Tuesday, August 13, 2013

An Immigration Story

"(Ruth replied) Where you go I will go, and where you stay I will stay.  Your people will be my people and your God my God...." (Ruth 1)


As we spent Monday in transit from Indiana to San Diego, I’m considering my own family’s immigration journey.  When many Caucasian Americans think of their immigration story, they look back to places like Ellis Island, envisioning 1880s ships packed with huddled masses yearning to breathe free.  I too am a product of the great 19th century European migration, but my family is also enriched and touched by the story of 20th and 21st century immigration as half my immediate family was born outside the US.

My mother was born in Liberia, the third child of missionary parents.  They lived overseas until she was three, when they moved back to their native Canada.  She spent her childhood in Canada and never expected to leave.  However, she moved to the US after graduating high school to attend college, planning to return to Canada after college.  It wasn't Ellis Island, but a crossing at Pembina, North Dakota that welcomed her to her new country. 

Instead of returning home, she met an American farmer and never returned to Canada.  Though she has lived in the US decades longer than she lived in her native Canada, she never changed her citizenship.  She still carries a Green Card, a Canadian passport, and is proud of her Canadian heritage.
Being that my mother is a Canadian citizen, I had dual citizenship in the US and Canada until I turned 18.  Without much fanfare, one day in 1998 my Canadian citizenship ceased and I was simply an American citizen.  No paperwork, no visits to court.  Just the stroke of midnight on a cold January day, and my citizenship changed to simply “American.”

My husband and I have spent a significant amount of time working with US CIS services.  We’ve been fingerprinted, our backgrounds checked.  In 2005, and again in 2008, we boarded an airplane bound for Ethiopia and welcomed our children home.  O’Hare International Airport was our Ellis Island.  A sealed manila envelope, two inches thick, accompanied us on our journey.  Citizens of another nation, birthed by other women, by the stroke of a pen, the stamp of a document, became US citizens.  And we became parents.  “Welcome to the United States” was our greeting—a phrase echoed through the centuries. 
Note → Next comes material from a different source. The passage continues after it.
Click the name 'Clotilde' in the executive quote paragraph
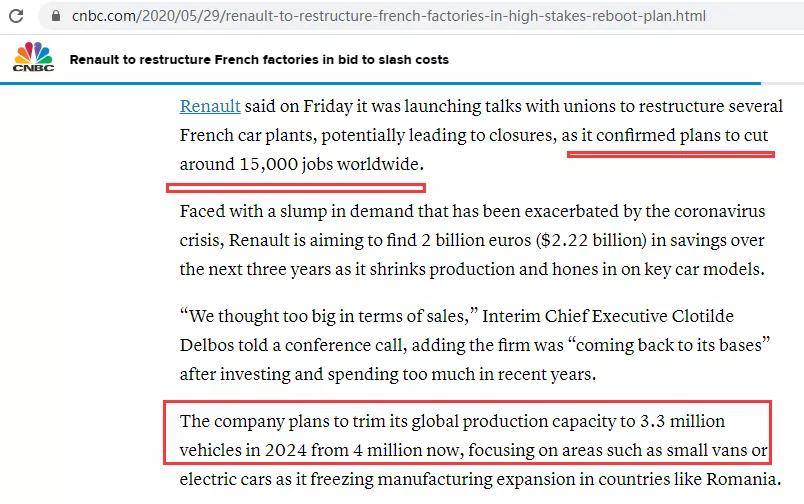 click(x=702, y=316)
It’s a complicated journey, this story of American immigration.  Not all who wished to be welcomed had the privilege of setting foot on these shores.  Not all who came to these shores did so willingly, but were instead enslaved, their blood shed so others could receive the American dream.  But, no matter how complicated our story, we are assured that we have a God who joins us in the complexity of the journey.  Joseph, sold into slavery and sent to Egypt.  Israel, enslaved for 400 years and led through the desert for 40 years.  Ruth “Where you go I shall go…your people shall be my people…”  These accounts of immigration, of transition, of new lands are captured in scripture because they are OUR story—God’s story.  The story of people, who, while citizens and residents of many lands, are citizens of God’s nation first.  Wherever the journey may lead, we are assured that our God has gone before us, that our God joins with us in the story of immigration.  Wherever we go, God shall go.  God's people are our people.  For we are citizens of the kingdom.

1 comment:

  1. Thank you so very much for this, Pr. Tracy. We are all connected in this way and blessed be that tie that binds us to one another.